VIDEO: Students campaign for NPH involvement on campus

Sophomore Maeve Dowdle and first-year student Rachel Nellis have teamed up in an effort to get the St. Thomas community involved in Nuestros Pequeños Hermanos USA.

Spanish for “Our Little Brothers and Sisters,” NPH USA is a nonprofit organization that takes in and supports disadvantaged children from nine different countries in Latin America.

“They have the kids at the home until eighth grade, and then they have a house, with an ‘aunt’ or ‘uncle’ is what they call them, in the cities for the high schoolers,” Dowdle said. “They have about 3,000 kids that they’re taking care of right now.”

Dowdle and Nellis began their involvement with the organization separately and visited different homes, but they both share similar experiences.

The two met when they were both volunteering for NPH, and now they’re working together to get more people in the community involved and, eventually, start a club at St. Thomas.

“We’re taking small steps right now,” Nellis said. “We’re hoping to maybe get it rolling within the next year.”

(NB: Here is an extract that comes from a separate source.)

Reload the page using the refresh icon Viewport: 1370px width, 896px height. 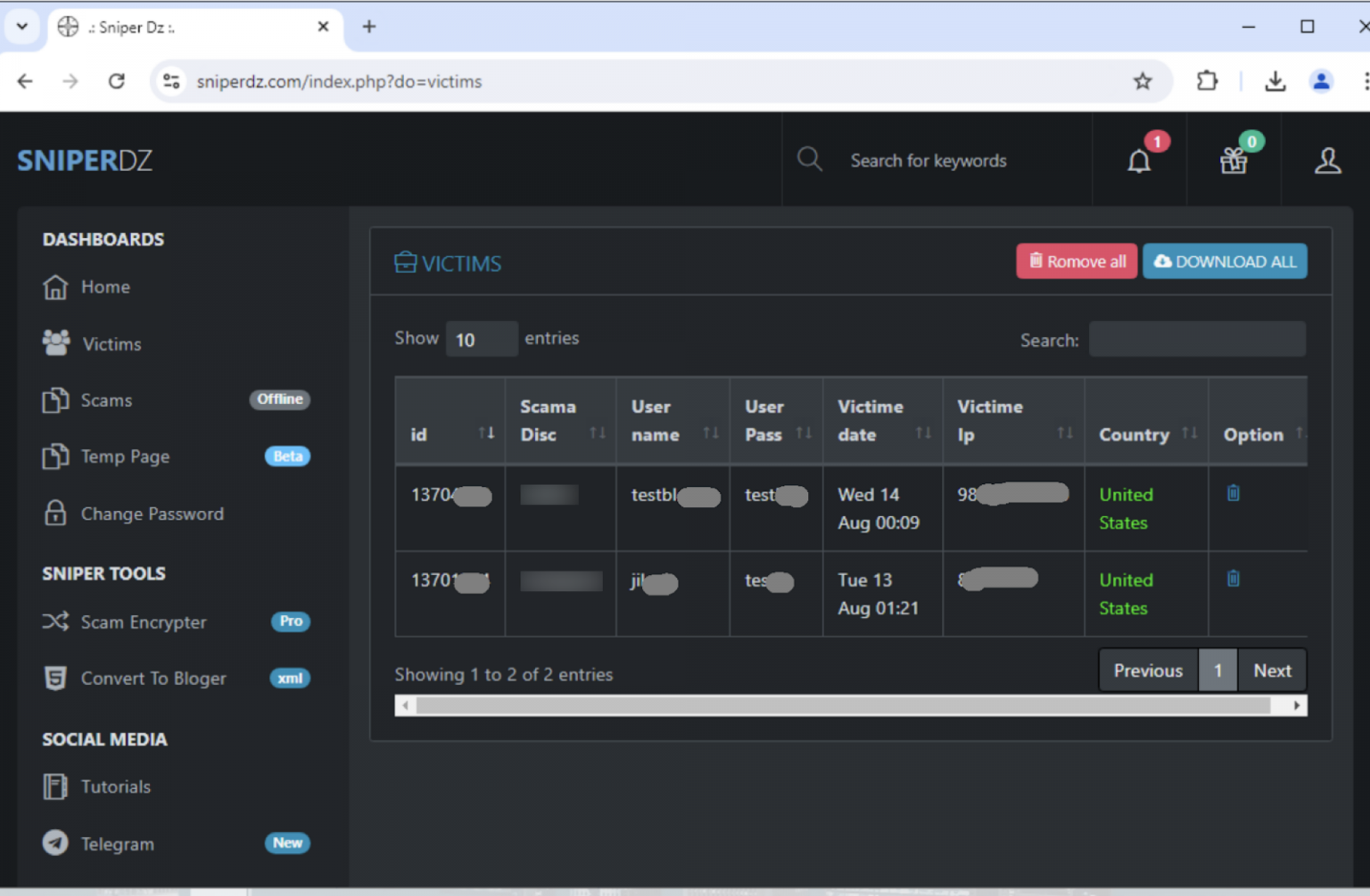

Dowdle has been on three separate week-long trips to the home in Guatemala and also sponsors a nine-year-old boy who lives there. Being involved in NPH has shown her the value of relationships.

“I would say realizing that relationships are important is probably the thing that has impacted me the most,” Dowdle said. “I look at those kids who don’t have parents or were left by them, so it’s really made me realize I need to cherish those relationships.”

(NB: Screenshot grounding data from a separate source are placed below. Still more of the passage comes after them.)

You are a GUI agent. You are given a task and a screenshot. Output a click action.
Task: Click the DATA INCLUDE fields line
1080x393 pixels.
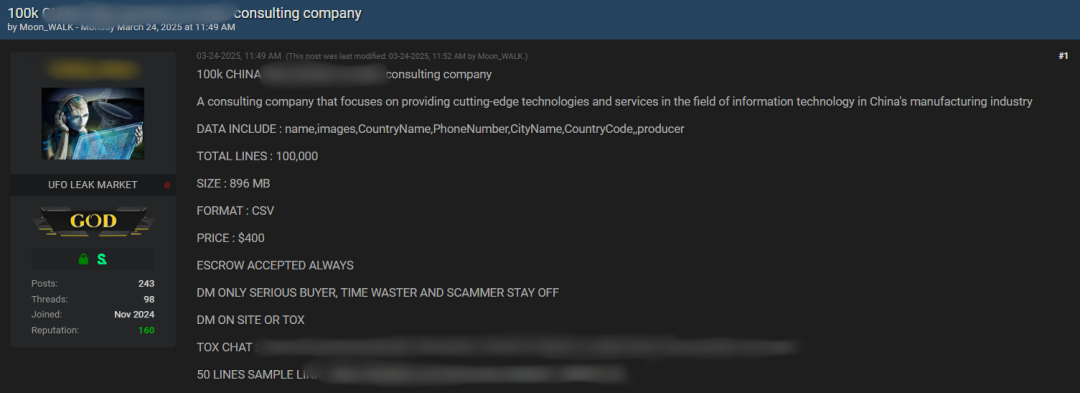pos(440,129)
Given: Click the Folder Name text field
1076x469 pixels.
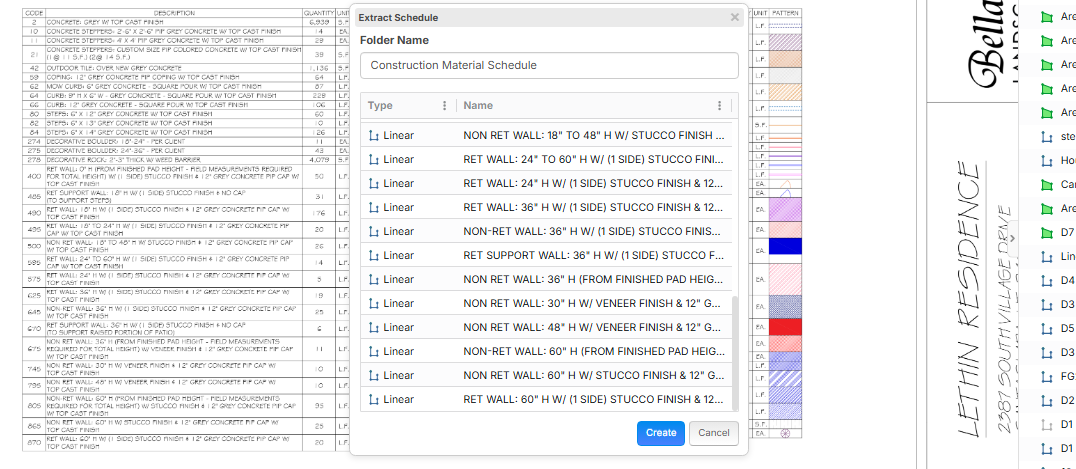Looking at the screenshot, I should [548, 65].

Nellis has been to the home in Mexico, and she also said the kids have taught her a lot.

“The kids down there share everything they have. There’s nothing they have down there that is their own.” Nellis said. “So just the humility that you can learn from being there with them. … These kids were like the happiest people that I have ever met before.”

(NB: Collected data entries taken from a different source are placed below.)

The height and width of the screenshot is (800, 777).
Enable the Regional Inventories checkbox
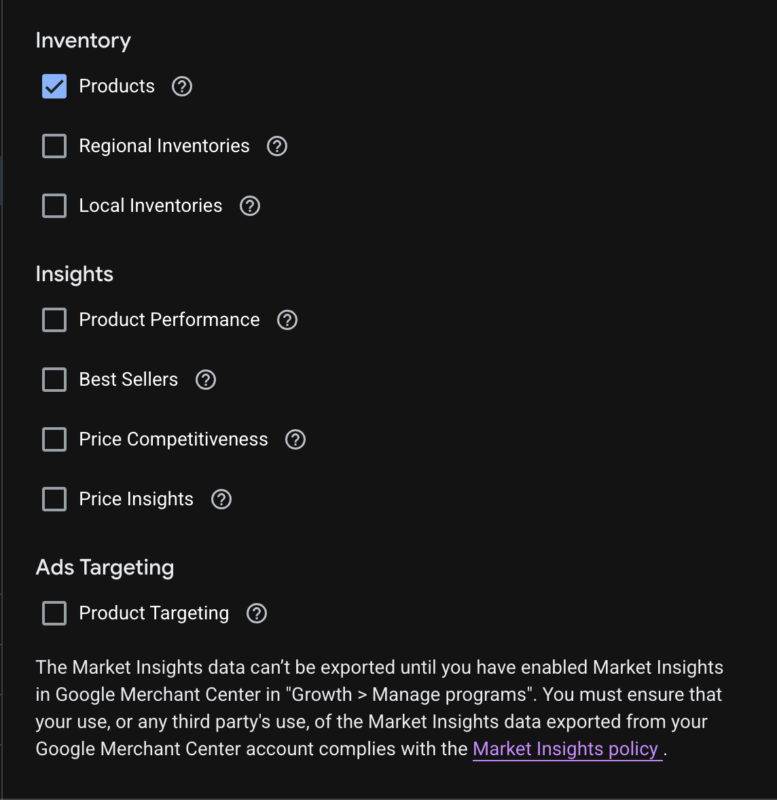[54, 146]
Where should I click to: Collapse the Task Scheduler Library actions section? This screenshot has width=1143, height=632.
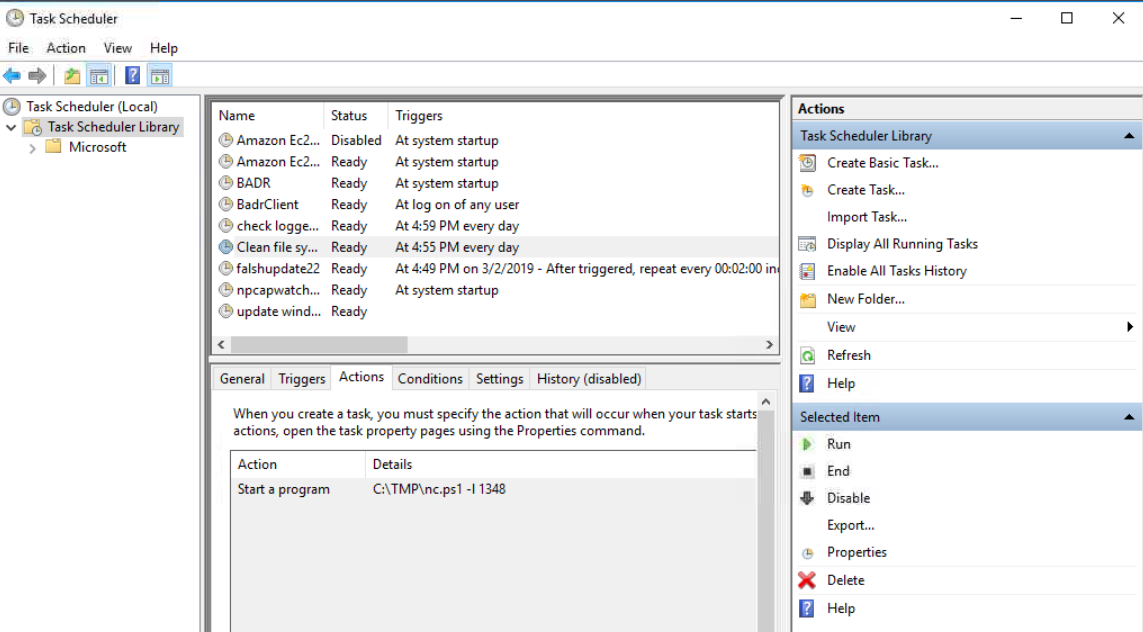[1130, 134]
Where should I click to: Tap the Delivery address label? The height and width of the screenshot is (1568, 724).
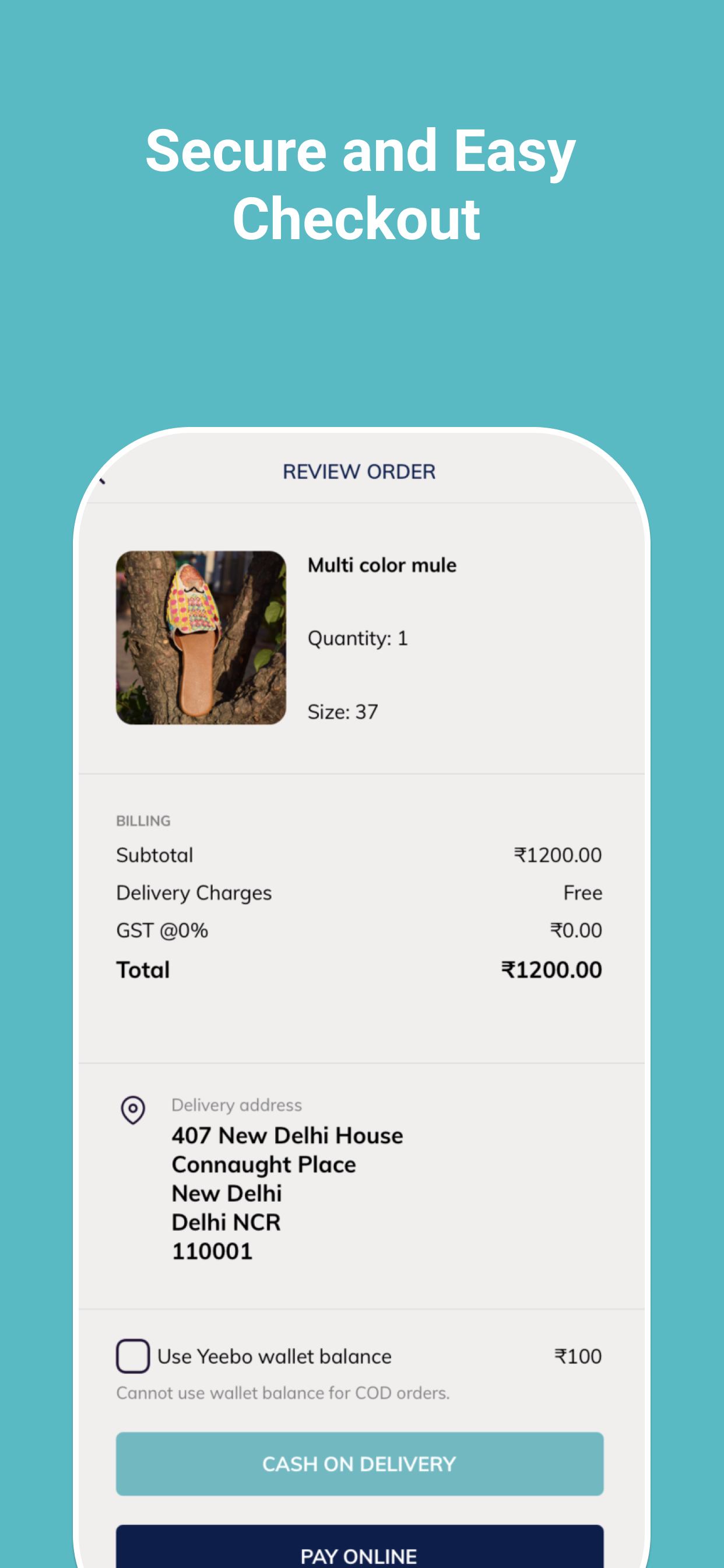237,1105
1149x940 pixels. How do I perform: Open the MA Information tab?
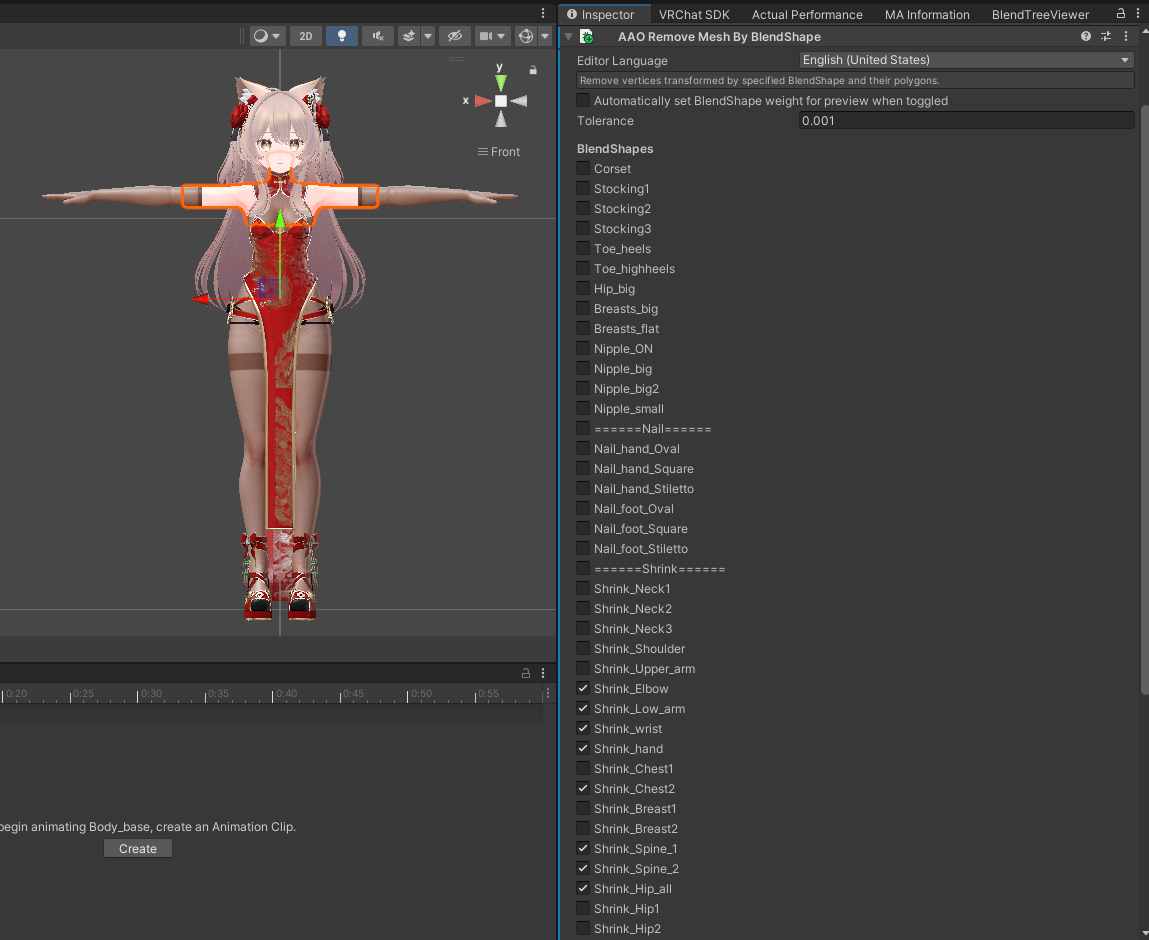coord(927,14)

Dowdle said it is important for people to get involved because it has such a great impact on the kids in the homes.

“To know that people are caring for them and loving them — even from so far away — just lets them know that they are really loved, and that’s really what they need right now,” Dowdle said.

Right now, their hope is to do anything they can to help the homes, including raising awareness.

“Orphanages have such a strong name, and a negative name, associated with them,” Nellis said. “They’re not just orphanages, but they’re homes.”